HOW WILL MY CUSTOMERS REACT?

 As companies should not let crisis go to waste, so should customer facing staff not let a transaction go to waste. It should be a culture of the business. Get to know them, why they are buying and who they are buying for without too much prodding. For some businesses, it is pretty obvious like a lady shopping for a toddler. Others are a lot more difficult to tell, like a slim lady buying a plus size garment in a female fashion store. But this should have been a practice not just during the pandemic. That way you have a database to engage with.

And if you have not been shoring up your database, you have current customers to work with. Listen to customers. What are their major pain points? How can the business deliver the product and service simply better than the competition?
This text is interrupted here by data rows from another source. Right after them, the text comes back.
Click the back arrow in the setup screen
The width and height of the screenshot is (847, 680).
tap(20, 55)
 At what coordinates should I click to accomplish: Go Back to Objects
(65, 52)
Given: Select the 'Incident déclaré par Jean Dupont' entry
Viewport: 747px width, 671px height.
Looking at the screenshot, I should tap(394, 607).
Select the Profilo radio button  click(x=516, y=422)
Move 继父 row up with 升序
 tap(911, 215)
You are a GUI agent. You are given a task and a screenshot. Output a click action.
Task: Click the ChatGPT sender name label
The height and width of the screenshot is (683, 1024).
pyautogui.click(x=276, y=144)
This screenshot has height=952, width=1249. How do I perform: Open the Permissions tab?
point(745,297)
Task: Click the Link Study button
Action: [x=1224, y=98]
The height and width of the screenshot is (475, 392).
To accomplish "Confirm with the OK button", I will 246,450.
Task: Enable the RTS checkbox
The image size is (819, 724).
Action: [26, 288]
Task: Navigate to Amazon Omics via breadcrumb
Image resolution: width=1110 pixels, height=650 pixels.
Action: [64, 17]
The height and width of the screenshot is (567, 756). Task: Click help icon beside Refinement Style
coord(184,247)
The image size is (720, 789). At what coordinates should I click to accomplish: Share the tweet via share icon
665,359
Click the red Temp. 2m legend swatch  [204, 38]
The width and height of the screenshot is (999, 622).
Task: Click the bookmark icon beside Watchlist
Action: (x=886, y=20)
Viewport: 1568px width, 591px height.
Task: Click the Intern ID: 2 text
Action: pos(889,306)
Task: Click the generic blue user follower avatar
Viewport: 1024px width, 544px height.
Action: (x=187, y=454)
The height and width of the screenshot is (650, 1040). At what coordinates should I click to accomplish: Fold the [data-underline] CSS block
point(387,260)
You need to take them into consideration rather than be preoccupied with your products. When you start receiving one too many calls asking about delivery options, you may want to consider creating that option because that is a sign of things to come.

 Are they tech savvy? Are they ready for that change from physical transactions to online transactions? Take for example a business into local fabrics such as lace with a vast customer base of predominantly women in their mid-50’s to late 60’s. They may be averse to taking to technology to buy and would rather see the pandemic out than purchase online.  But the business cannot wait on that. Perhaps the business may want to introduce familiar platforms first such as WhatsApp, get them comfortable and see the benefits from a convenience perspective, then to other platforms much later depending on the response. The restaurant I talked about earlier, is surrounded by a residential node of highbrow folks that would not engage in what appears gaudy. They will either pass or ignore your Covid protocol. The former is one you cannot afford.

WHAT ROLE CAN MY ORGANISATION PLAY?

As aforementioned, it’s a collective responsibility if we are to flatten the curve of the virus. That said, you want to look inwards and what impact however small or big you want to play in the collective fight to curb and rid our society of the virus. It could be raw materials used in processing your product, liquid cash, technological know-how or even staff expertise. What your organisation must not do is play to the gallery. No organisation should put itself under pressure and strain finite resources. What you cannot afford, do not sponsor or donate. You do not want to sponsor the government and non-profit organisations only to start laying off employees few weeks later. That will not sit well with the public.